As for the provocative posters themselves, their content is irrelevant as far as the First Amendment goes. For the great thing about the American Constitution is that even racists are protected by it. Just as individuals are not allowed to burn down the offices of newspapers that publish cartoons they don't like, one cannot deface posters she happens to find “offensive” – especially since those posters were officially sanctioned (if not exactly celebrated) by the Metropolitan Transportation Authority.

Eltahawy, however, seems to consider her act to be a form civil disobedience, envisioning herself as some sort of Rosa Parks on a tagging streak. “Hate crimes against Muslims have tripled since 2010, and we on the left are sitting here arguing over vandalism,” she complained to the Huffington Post. Eltahawy's apparent disregard for the First Amendment (reducing her critics to prudes who would prioritize clean subway walls over the lives of Muslims) is breathtaking, particularly for someone so often described in the Western media as a “liberal.” Speaking as if her spray-painting had done anything to reduce anti-Muslim hate crimes, Eltahawy would have us believe that people who merely voice their opinion are as guilty as those who commit acts of violence.

But America isn't Europe, or, for that matter, the Middle East. We don't have hate speech or blasphemy laws that seek to protect the tender sensitivities of our citizens.

Eltahawy's defense is the same as that of the left-wing college students who routinely shout down conservative speakers at campuses across the country. Arguing that there exists some nebulous right to eliminate speech that one (in this case, Mona Eltahawy) finds distasteful, what could she possibly say to the Muslim Brotherhood activist who defaces a poster in Cairo that he considers “offensive” to Islam?

It may be a cliché, but the best remedy to speech you don't like is not censorship or vandalism but more speech. This is advice that Eltahawy, particularly, should take to heart. After all, she enjoys unparalleled access to the Western media and has no shortage of venues in which to express her many opinions. She could have tweeted her outrage to her heart's content, given critical interviews, or even pay for her own signs in the MTA. Indeed, Eltahawy did the first two with abandon, earning far more publicity for herself and her point of view than did the American Freedom Defense Initiative with its paltry, 10 posters hidden beneath the streets of New York.

As an alleged liberal, Eltahawy speaks for a tiny portion of Egypt's populace (apparent in the fact that the two candidates who made it to last year's presidential run-off election were a member of the Muslim Brotherhood and a Mubarak regime holdover). This renders her status as a Egyptian darling of the international media all the more exceptional.

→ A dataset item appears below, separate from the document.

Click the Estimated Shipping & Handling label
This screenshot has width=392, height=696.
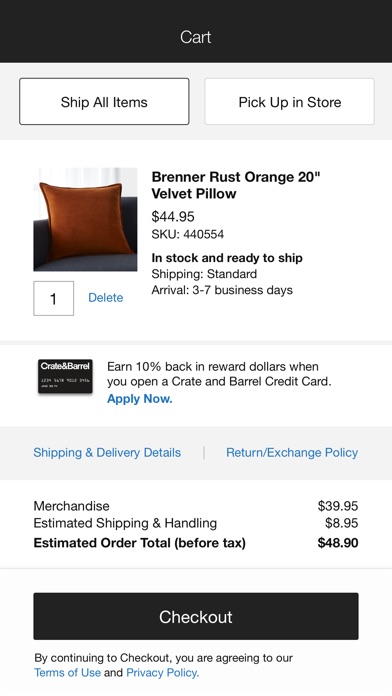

But Eltahawy's unrepentant defense of her own illiberal behavior speaks to a larger problem of liberalism in Egypt, one that is apart from her own concerns: Many of the people who identify themselves, or who are identified by outsiders, as “liberal” are not, at least as far as the term is understood in the West. The number of Egyptians who genuinely believe in liberal principles – individual rights, free but regulated markets, separation of religion and state, and a rejection of the poisonous prejudice that is anti-Semitism – is pitifully small. This is why the country's political and economic trajectory over the past two years has been so disastrous, indeed, why Egypt has been such a basket case for as long as anyone can remember.

Egypt, in other words, needs liberalism. Which is why before lecturing Americans on the subject, Mona Eltahawy would do well to educate herself about it first.